During the news conference, Majid denied the regime’s allegations that he took millions of dollars with him when he fled and warned that he might be forced to “clarify extremely important and serious things” if the attacks on his character continued.
Majid insisted, however, that he would not reveal state secrets “unless it is for the benefit of the people of Iraq.”
He denied reports that he has already talked to U.S. officials, but Western diplomats said Sunday that he has been contacted by the United States.
And a London newspaper said Sunday that Majid met an American delegation in Jordan on Saturday and is believed to be seeking sanctuary in the United States or Saudi Arabia.

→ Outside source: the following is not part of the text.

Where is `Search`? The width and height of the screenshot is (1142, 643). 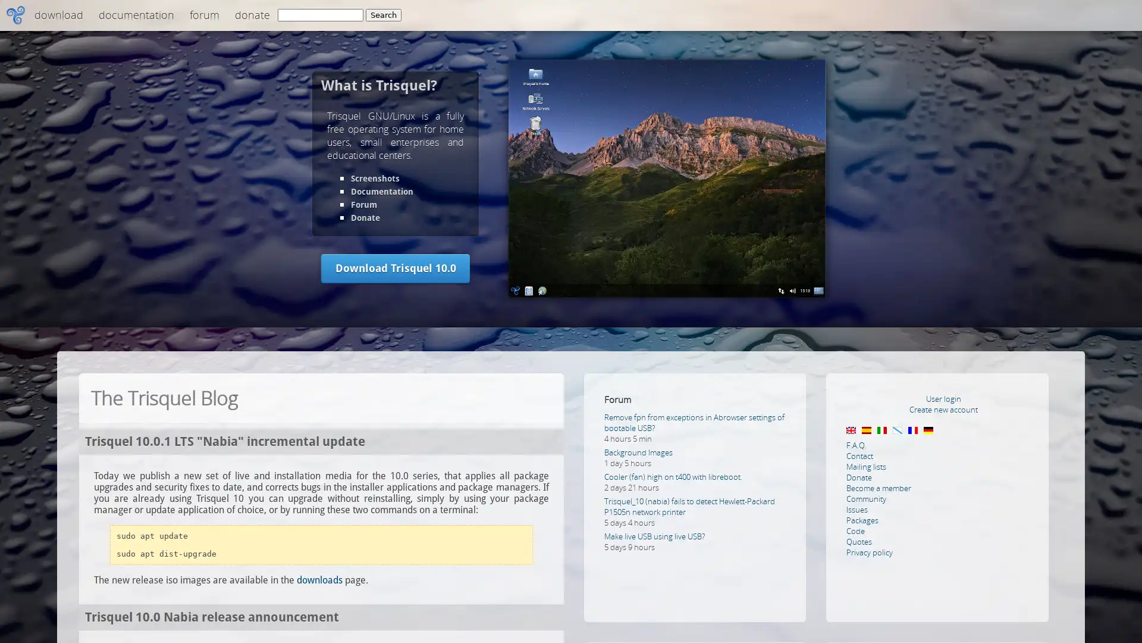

The Sunday Times said Majid and the Americans held “wary negotiations” over how much he would reveal and what he is demanding in return. It did not give a source for the report.
The Clinton Administration “is turning cartwheels” over Majid’s defection and his blunt call to Iraqis inside and outside Iraq to work to overthrow Saddam Hussein, said one Western diplomat, speaking on condition of anonymity.
President Clinton on Thursday praised King Hussein’s decision to grant Hussein Majid and his entourage asylum and pledged that the United States will come to Jordan’s assistance if the Iraqi leader makes any threatening moves toward the kingdom.
Jordanian officials expressed some unease Sunday at Clinton’s public commitment to back the king with U.S. troops if necessary. Officials continued to insist that Jordan’s relations with Iraq will not be altered by the decision to take in Majid, his relatives and associates.
“There are no political dimensions behind this asylum,” Foreign Minister Karim Kabariti said. “What Iraq is witnessing in terms of events is an internal affair, and the Jordanian government has nothing to do with it.”